O integrante da Comissão de Direitos Humanos da Ordem dos Advogados do Brasil, Seccional Rio de Janeiro, Rodrigo Mondego, que acompanhou a manifestação, esteve na delegacia para verificar se os direitos humanos dos detidos estavam sendo respeitados.

 

Polícia e manifestantes voltam a se enfrentar em São Paulo

 

O quarto dia de protestos contra o reajuste das tarifas de ônibus, trens e metrô em São Paulo reuniu cerca de 5 mil manifestantes na noite de quinta-feira (13/06), segundo a Polícia Militar. O protesto é liderado pelo Movimento Passe Livre (MPL) que, em nota publicada em seu site, diz não ser a única organização envolvida nas mobilizações e não se considera o dono da luta contra o aumento.

 

O MPL se define como um movimento social independente e apartidário “que luta por um modelo de transporte verdadeiramente público”. O movimento diz não ter lideranças e controle sobre os grupos que também participam dos protestos.

 

Mais de 100 pessoas foram detidas para averiguação em protesto contra o aumento da tarifa. Segundo a Polícia Civil, elas foram levadas para 78º Distrito Policial para averiguação no quarto protesto contra o aumento da tarifa de transporte público na capital paulista.
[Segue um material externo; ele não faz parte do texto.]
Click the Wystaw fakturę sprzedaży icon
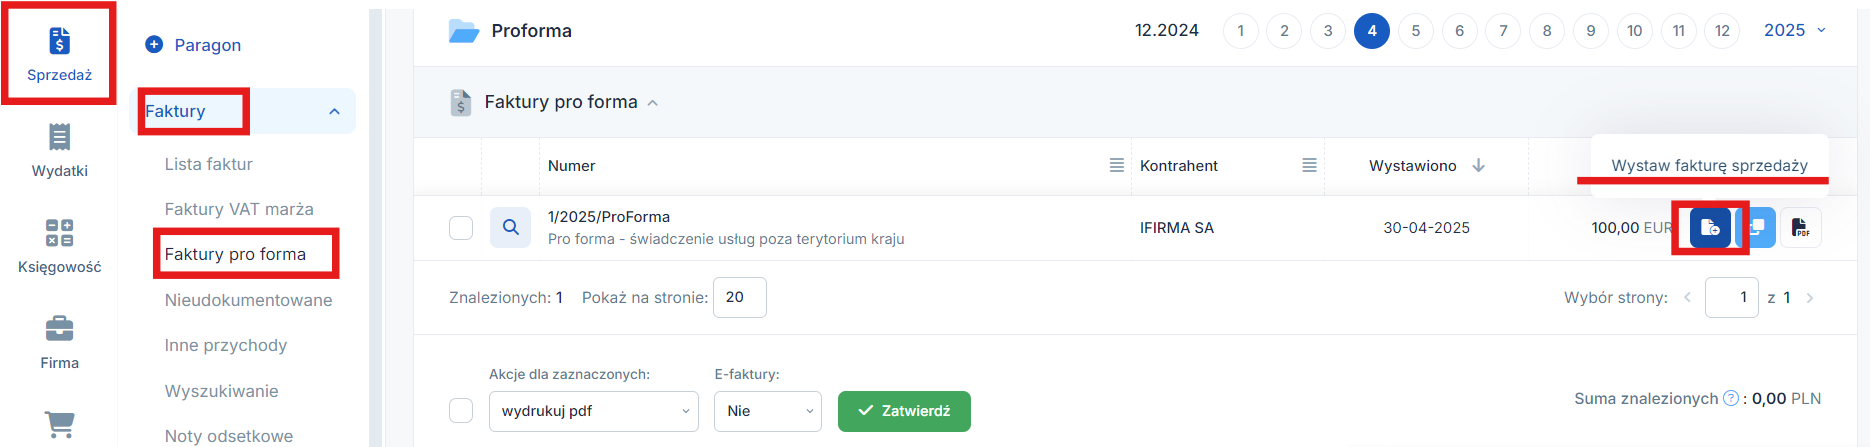point(1710,227)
A maioria foi detida pela Polícia Militar (PM) na região do centro enquanto se dirigia para o local do ato, o Theatro Municipal.

 

Ainda de acordo com os policiais civis, muitos jovens foram levados para a delegacia por terem vinagre dentro das mochilas. Os agentes não souberam, no entanto, explicar porque o porte da substância foi considerado motivo para averiguação. Os manifestantes dizem que levam vinagre para se proteger do gás lacrimogêneo. As pessoas detidas estavam sendo todas liberadas

 

Além disso, o secretário de Segurança Pública Fernando Grella determinou que a Corregedoria da PM apure casos envolvendo fotógrafos e cinegrafistas que foram feridos na manifestação.